Pour construire ce spectacle, le jeune metteur en scène s’est inspiré de multiples histoires dont il a tiré trois personnages. « Je n’ai pas du tout essayé de faire quelque chose de réaliste. Tout est crédible et conforme à la réalité que vit le corps médical, mais la pièce laisse beaucoup de place à l’imaginaire. » Aux côtés de Marco – personnage inspiré de Pietro di Bari –, En attendant le jour met en scène Marianne, atteinte d’un cancer généralisé et qui n’ira pas jusqu’au bout de sa demande, et Jo, septuagénaire atteint de la maladie d’Alzheimer. « C’est un personnage de révolté, d’enfant rebelle qui quitte son milieu bourgeois à 18 ans pour faire le tour du monde, un homme qui vit de manière très rock’n’roll, qui se sent “noir à l’intérieur” et qui ne peut accepter cette perte de contrôle alors que, jusque-là, il a entièrement décidé de ce que sa vie devait être. » Autant de fortes personnalités que rassemble peut-être une forme d’hubris, ce désir d’obtenir un peu plus que la part consentie par le destin… « Tous ont été de terribles bouffeurs de vie.

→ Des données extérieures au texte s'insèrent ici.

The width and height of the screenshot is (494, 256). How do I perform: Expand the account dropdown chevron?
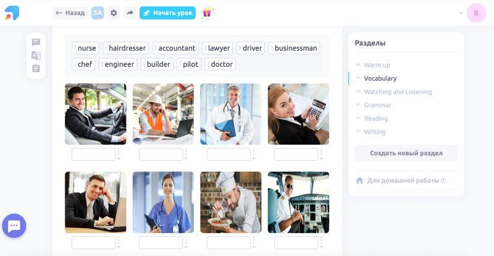461,13
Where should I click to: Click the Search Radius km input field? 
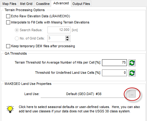pos(59,30)
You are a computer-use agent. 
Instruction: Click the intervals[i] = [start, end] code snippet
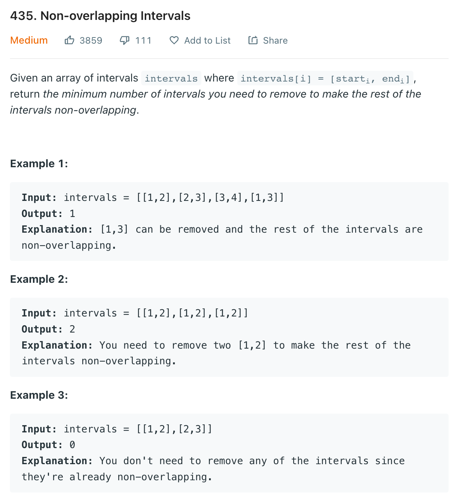coord(325,78)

Or tout ce qu’ils aimaient, tout ce qu’ils étaient, n’a un jour plus été possible. Cette vie, ils ne pouvaient même plus la rêver. La question de la dignité intervient à ce moment-là », commente François Sauveur.

 


(1) Pièce que nous avons vue à Bruxelles au Théâtre des Martyrs lors de la représentation du 6 décembre 2016, NDLR.